A first look into quantum computing

Recently the field of quantum computing started to attract the attention of some of my academic colleagues at EPITA and I enthusiastically took part into a work group tasked to provide students with a first technical look of the field as well as a global view of the current state of the art.

“Anyone who is not shocked by quantum theory has not understood it.”

Niels Bohr

For a plain, simple, boring classical computer computer scientist as myself, the first logical task was to understand the basic underlying concepts and mathematical models, fortunately I had in my possession the excellent introductory book “Quantum Computing for Computer Scientists” from Noson S. Yanofsky and Mirco A. Mannucci that Kevin D. Kissel recommended to me at his “Quantum Computing at Google and in the Cloud” conference during FOSDEM 2019 in Brussel.

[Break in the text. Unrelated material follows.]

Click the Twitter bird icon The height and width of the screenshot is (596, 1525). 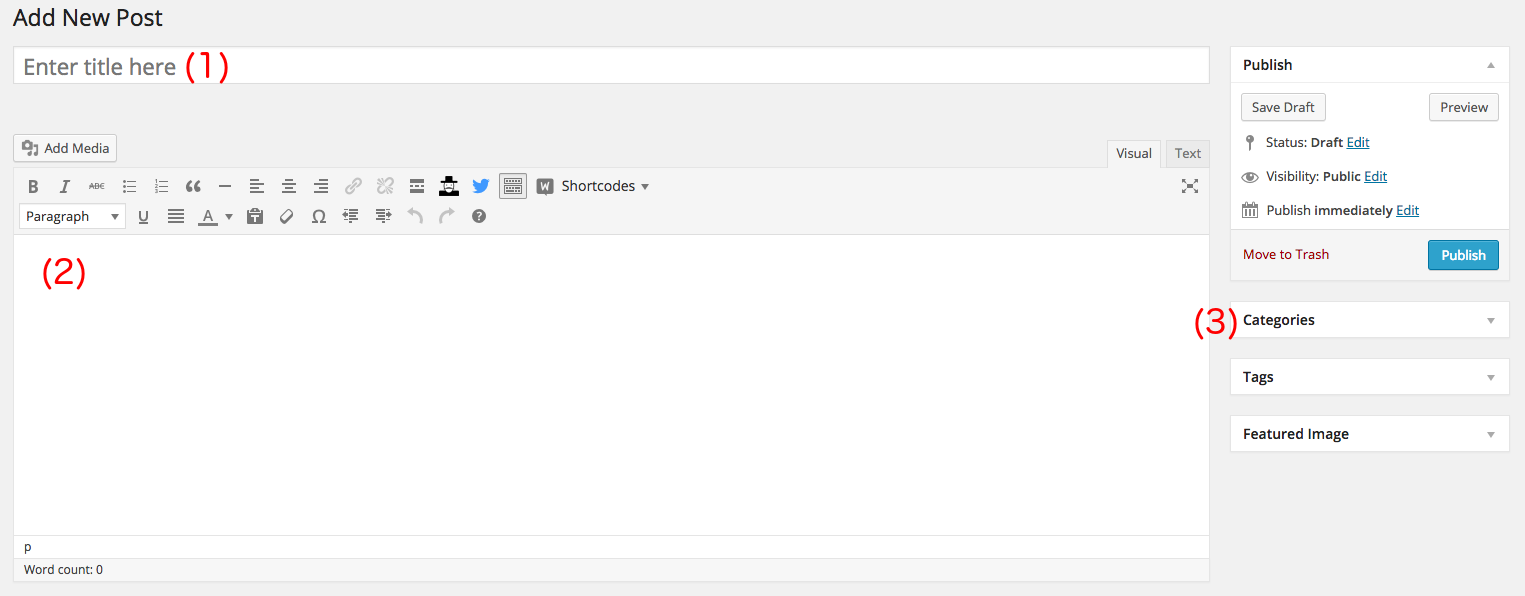coord(481,186)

Of course a lot of public resources also existed like the Pr. Umesh Vaziran’s Berkeley CS191 lectures, the Anastasios Kyrillidis’s notes on that book were extremely helpful to pinpoint the crucial parts to highlight in order to provide a clear and concise mathematical basis on the subject. You will find the first section of our review paper quasi-identical to those notes, simply because I couldn’t imagine a clearer and more concise approach on the subject.

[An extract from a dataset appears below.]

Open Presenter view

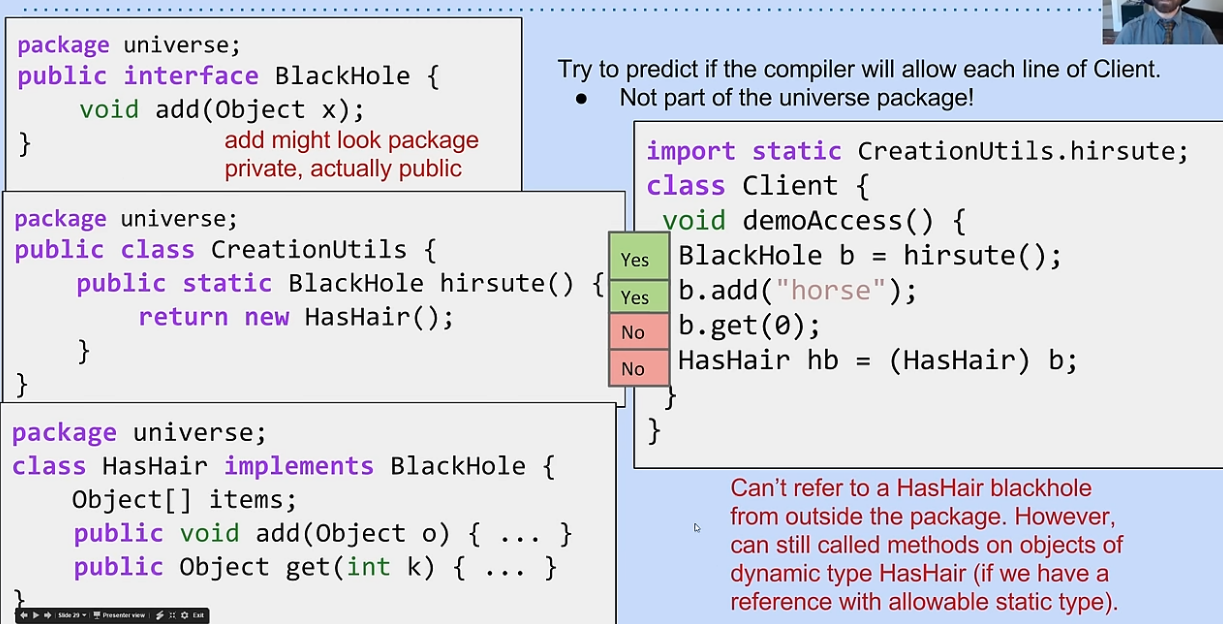coord(124,615)
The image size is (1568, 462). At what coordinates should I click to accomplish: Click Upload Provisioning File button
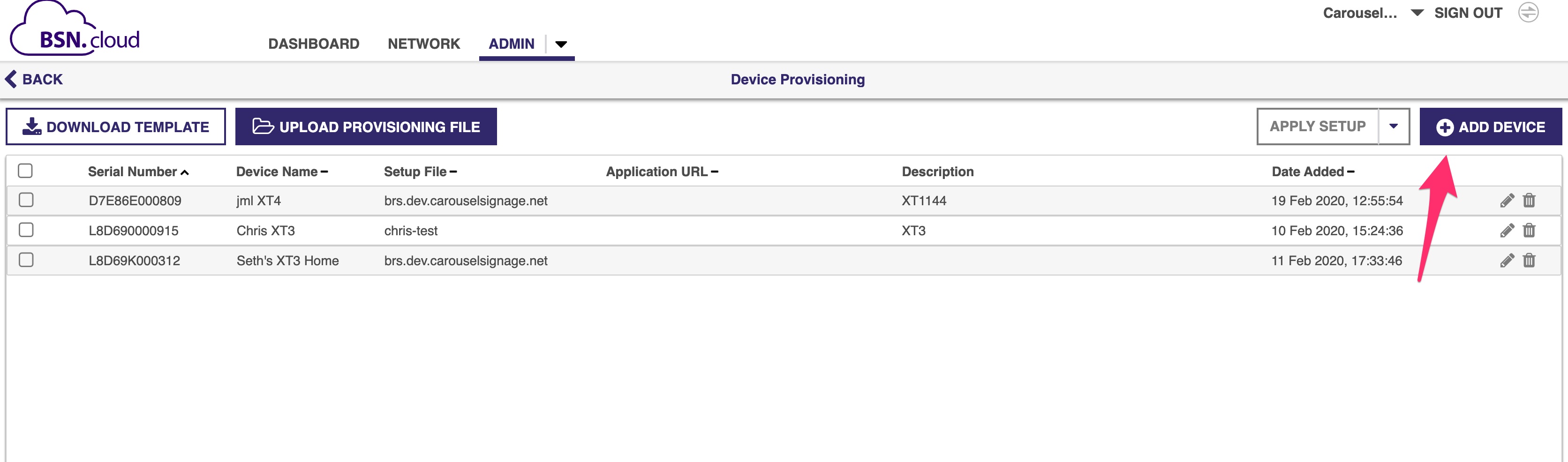(366, 127)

Of course at first I was inhabited with the naive hope of being less confused about the nature of reality after starting studying quantum mechanics, and I can’t articulate how wrong I was.

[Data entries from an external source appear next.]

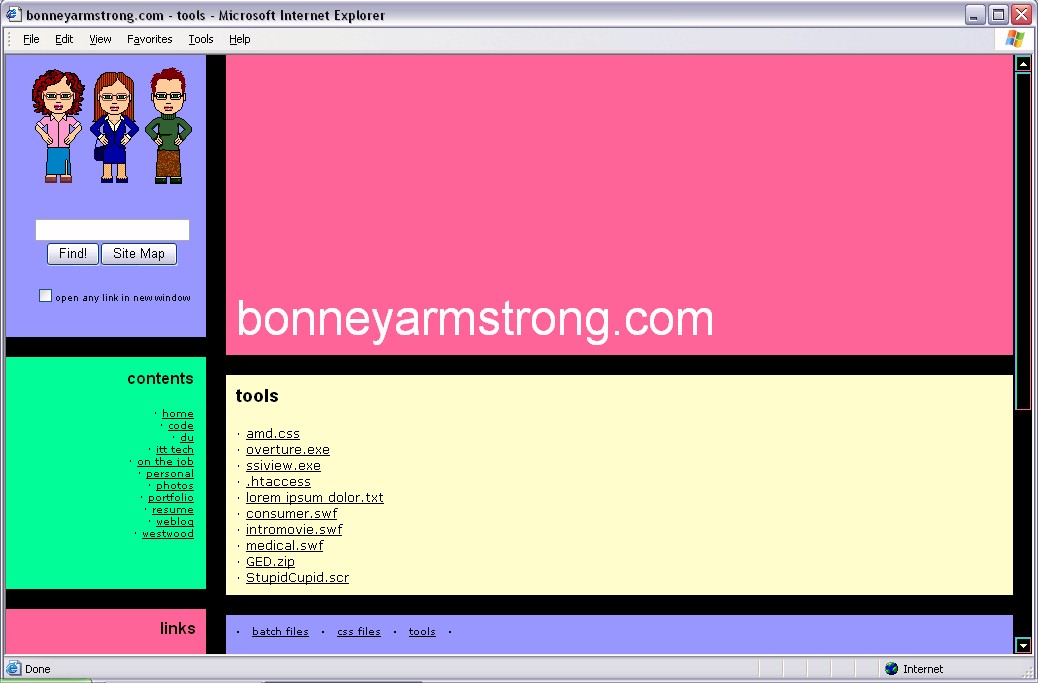Click inside the search text field
Image resolution: width=1038 pixels, height=683 pixels.
(x=112, y=230)
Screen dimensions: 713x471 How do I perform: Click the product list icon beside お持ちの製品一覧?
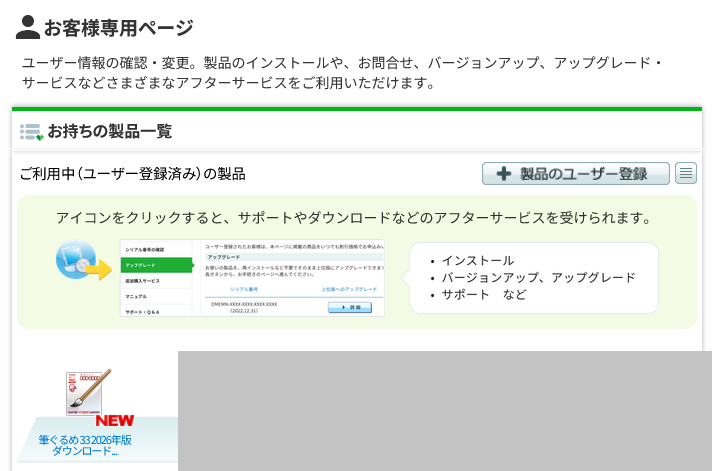[31, 132]
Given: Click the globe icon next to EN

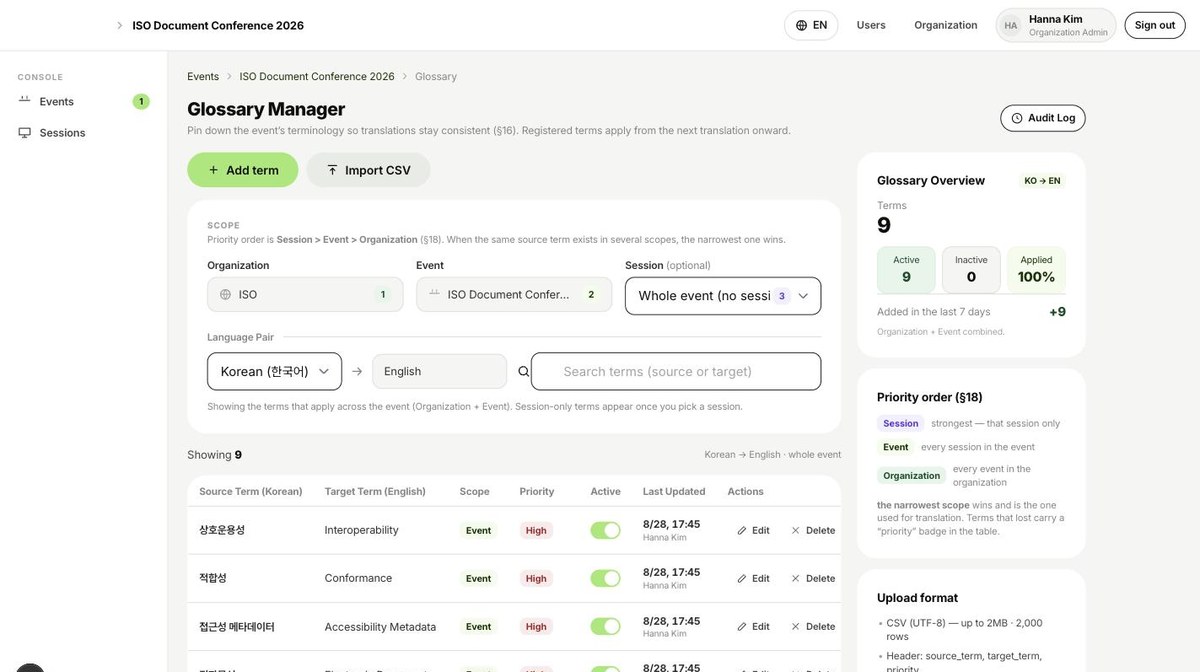Looking at the screenshot, I should point(801,25).
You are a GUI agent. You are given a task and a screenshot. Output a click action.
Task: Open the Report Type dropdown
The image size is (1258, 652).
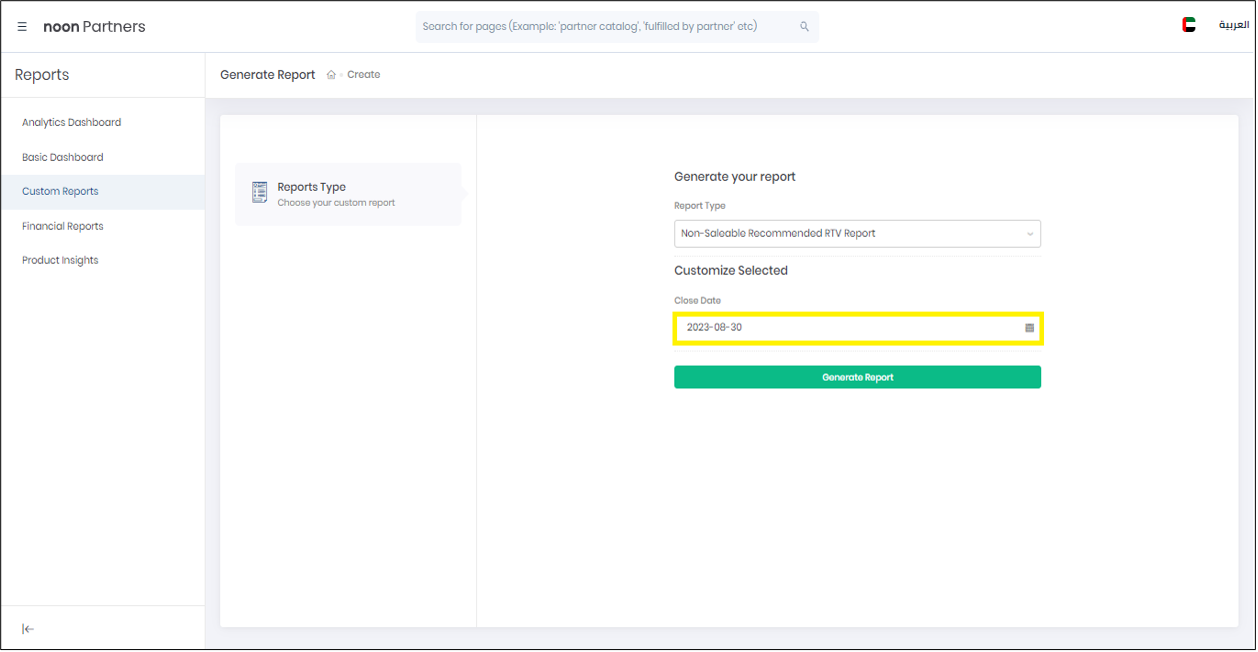pos(856,234)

Even with dismissing the many worlds interpretation of quantum mechanics, which might seem like a desperate (and very efficient way to start a fight between two theoretical physicists) attempt to bring some sense to the superposition of possible states inside a quantum systems wave function, and reduce the problem to a simple probabilistic technicality, it was very difficult to accept it without damaging my personal intuition of reality.

$$ \left | \psi \right > = c_{0} \left | 0 \right > + c_{1} \left | 1 \right >$$

With \(\left | c_{0} \right | ^{2} + \left | c_{1} \right | ^{2} = 1\) and \((c_{0}, c_{1}) \in C^{2}\), which represents the probabilities of each outcome state (\(\left | 0 \right >\) and \(\left | 1 \right >\)) when the wave function collapses upon measurement.

But the Hugh Everett thesis of many world interpretation of quantum mechanics states that instead of collapsing to only one outcome states, all the possible states and copies of the observer performing the measurement continues to exists in branching “parallel universes”.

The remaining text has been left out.